XXI. The-One-Who-Stands-Upright
In those times, when conflict constituted the unique function of creatures, brutal force was, logically, the sovereign of the world; it alone was regal; no mental force seemed capable of challenging its despotic power. In any case, intelligence was scarcely manifest other than in the ruses of attack and defense. Daâh knew all those of the other animals and had his own, more numerous and more ingenious. He took no pride in that; on the contrary, he experienced a kind of scorn, almost a humiliation, in seeing himself obliged to have recourse, too often, to cunning means in order to substitute for the inadequacy of his strength.
He would have preferred to owe his triumphs, like the Cave-Bear, to the power of his muscles. When he had succeeded in felling some colossus of the forest, he planted himself on the vanquished individual, and almost immediately struck his chest with blows of his fist to sound his victory; then he flattered himself by attributing the success to his physical merits, and would have liked to attenuate or dissimulate, especially in Hock’s eyes, the importance of the assistance that his mental planning had procured for him.
His intelligence, still too confused to have any notion of itself, did not, therefore, reveal itself to him as a superiority, but as an accessory of his inferiority, and it was not by that means that he claimed to distinguish himself from his enemies. He did not know that he had an aptitude for thinking that was greater than other animals, and derived no pride from the fact.
Nevertheless, without really knowing why, he sensed that he was different from the others, and he wanted to be, with a vague scorn for all of them and a heavy esteem for himself. That sentiment was within him, profound and intuitive, as necessary as a natural requirement. He experienced it and maintained it, in spite of his weakness, as a protest against the frequent proofs that he had of that weakness. He did not conse
nt to be humble; the idea of his smallness and his nudity, his clawless feet and his fangless mouth, revolted him, not as an injustice but as a insult; in spite of all the demonstrations of life, it would not have taken much for him to believe that he was the strongest and the most beautiful, the universal victor, the master.

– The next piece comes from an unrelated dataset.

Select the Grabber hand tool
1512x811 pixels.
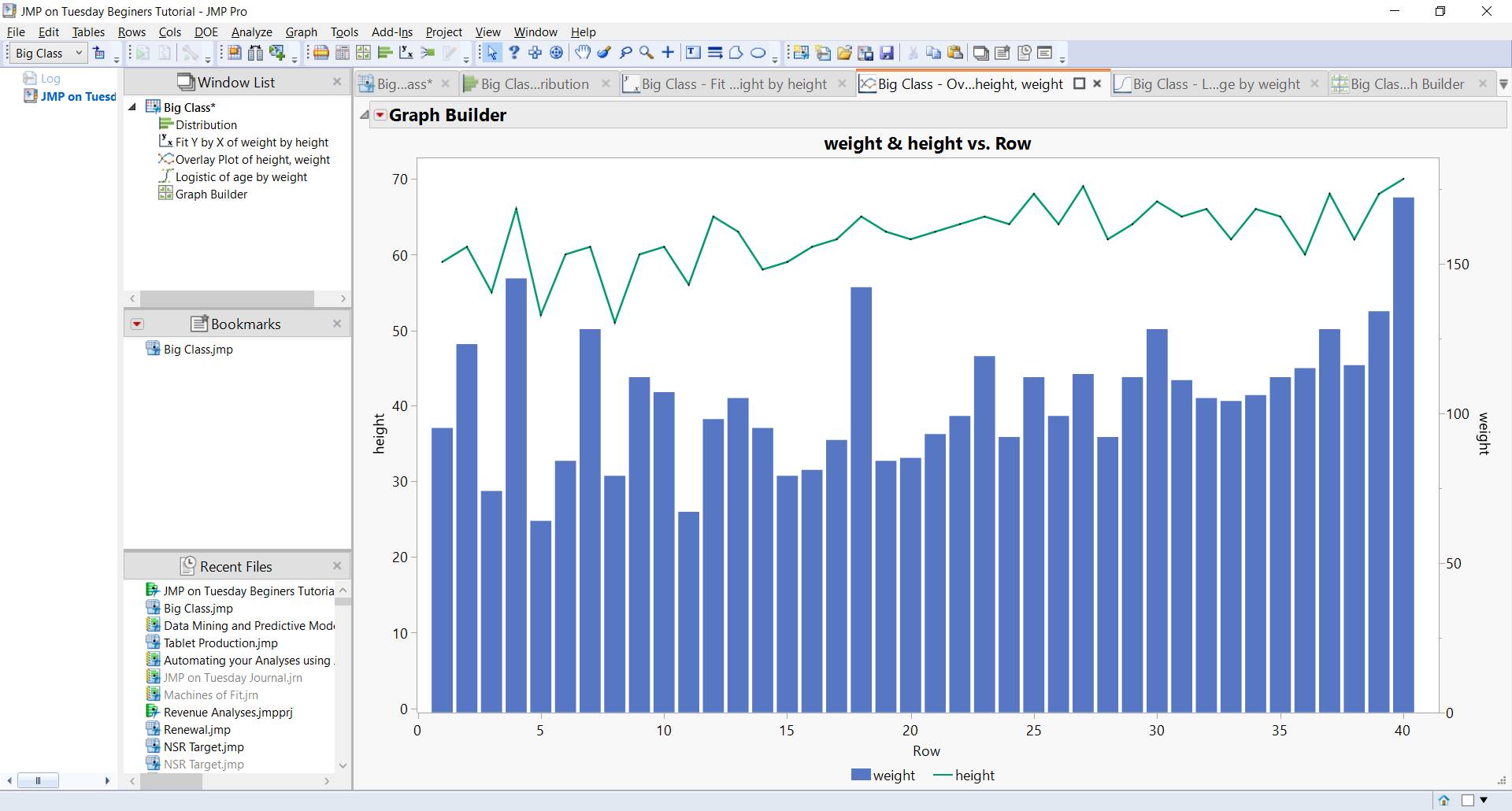[583, 53]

In order to justify that naïve presumption, he could discover nothing better than a physical advantage that was exclusive to him, and more ostensible than intelligence: among all the inhabitants of the forest, he was The-One-Who-Stands-Upright—and the only one! That faculty, no one disputed with him, the Orangutan no more than the others; even the Bear, in his awkward attempts to stand up on two feet momentarily, was merely suggestive of his impotence, and his supremacy, incontestable in other respects, had to cede on that point. Daâh, who admired that king of the world, rejoiced in being superior to him in something, and nothing else seemed to him to equal that advantage.
In fact, his vertical stance exercised a prestige on the plateau. There was no beast that did not seem troubled and intimidated by it, and anxious; all of them hesitated before the human being, with an evident effort to comprehend whether the spectacle of his gait might conceal some unknown danger, and several of them, although they were better armed, turned away from him prudently without attacking him.
“Haâh! Heûh!”
He clamored his challenge behind them, by striking his torso, in order to mock them, and laughed noisily at their rumps. Then he turned round to face Hock, and still beating his sonorous chest, showed himself to her as the vanquisher of beasts.